Hacker News new | ask | show | jobs
by verdverm 1130 days ago
RLHF entails f for ChatGPT because you cannot get ChatGPT without RLHF. This is before the feedback from users, and was part of the initial training process. Without RLFH, you only have GPT-3 which is very different from its successors that people are actually enthralled with and worried about.

RLHF is Reinforcement Learning from Human Feedback

Thus you cannot get ChatGPT without humans in the loop, making it quite sensitive and irreproducible.

1 comments

By human feedback in T, I meant indeed RLHF. By chat histories H in T, I meant a later selection of user feedback. While plug-ins and added context can be visualized as g(f(H)), fine tuning could be thought of as g(f)(H). There are humans in the loop, however which entailment loop? Not the one affecting the hardware-like f. Unless we retrain de novo.
No one wants to read your imprecise pseudo math in plain text, write in clear sentences

Your premise is that these are not editable models, but you restrict that to a situation that is not true in practice. These models are constantly changing based on human feedback, updated information, config changes, and weight manipulation.

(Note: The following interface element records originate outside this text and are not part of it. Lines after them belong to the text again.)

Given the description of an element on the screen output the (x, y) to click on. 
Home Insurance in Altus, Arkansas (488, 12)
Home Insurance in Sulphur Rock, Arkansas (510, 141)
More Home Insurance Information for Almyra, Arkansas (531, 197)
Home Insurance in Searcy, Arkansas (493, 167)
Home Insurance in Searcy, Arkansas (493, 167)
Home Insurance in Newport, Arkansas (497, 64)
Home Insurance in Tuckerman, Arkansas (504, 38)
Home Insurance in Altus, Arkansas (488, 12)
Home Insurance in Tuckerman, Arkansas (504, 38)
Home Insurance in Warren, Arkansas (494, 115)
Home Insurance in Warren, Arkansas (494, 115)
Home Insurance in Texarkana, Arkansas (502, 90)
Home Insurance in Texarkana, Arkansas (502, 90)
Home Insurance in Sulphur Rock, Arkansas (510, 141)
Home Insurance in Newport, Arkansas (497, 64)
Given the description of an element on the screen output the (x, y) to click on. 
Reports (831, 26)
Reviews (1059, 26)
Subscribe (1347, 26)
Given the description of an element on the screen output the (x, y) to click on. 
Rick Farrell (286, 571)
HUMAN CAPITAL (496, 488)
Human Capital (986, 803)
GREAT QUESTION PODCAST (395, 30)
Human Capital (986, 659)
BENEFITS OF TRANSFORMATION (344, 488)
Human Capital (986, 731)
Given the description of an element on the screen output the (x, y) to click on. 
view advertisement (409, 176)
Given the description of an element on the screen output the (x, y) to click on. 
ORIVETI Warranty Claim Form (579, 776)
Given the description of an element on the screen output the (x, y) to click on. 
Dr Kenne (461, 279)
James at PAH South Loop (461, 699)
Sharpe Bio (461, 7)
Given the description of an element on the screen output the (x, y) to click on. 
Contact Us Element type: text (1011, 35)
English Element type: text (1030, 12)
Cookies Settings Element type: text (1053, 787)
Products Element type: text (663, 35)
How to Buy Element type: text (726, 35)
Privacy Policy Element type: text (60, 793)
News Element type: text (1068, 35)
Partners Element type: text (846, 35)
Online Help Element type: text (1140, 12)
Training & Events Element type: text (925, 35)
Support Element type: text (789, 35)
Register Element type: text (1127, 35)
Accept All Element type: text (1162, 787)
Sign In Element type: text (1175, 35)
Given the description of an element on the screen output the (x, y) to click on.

If you follow the conversation around LLMs, one of the top issues people have is inconsistent responses and the models changing under their prompts and breaking them.

https://arxiv.org/abs/2305.12907

> We find that meta-in-context learning adaptively modifies priors over latent variables, ultimately leading to priors that closely resemble the true statistics of the environment. Furthermore, our analysis reveals that meta-in-context learning can not only be used to change prior expectations but is also capable of reshaping an LLM’s learning strategies

This was done using OpenAI's public facing APIs

Even if it is not a permanent "edit" it still influences the model at the lowest levels

The article can be summarized as: context richer prompt history yields answers that are better aligned with expectations.

> the practical constraint of a finite context window coupled with meta-in-context learning’s rapid prompt length increase

The model is not influenced by the added context. The answers are. The abstractions, or, what the LLM "knows", are in the model itself, whereas the answers are just byproducts.

There is an ongoing related discussion on LLMs lacking world model. One could say LLMs do implement a computable model, albeit a dead, static, non-editable one.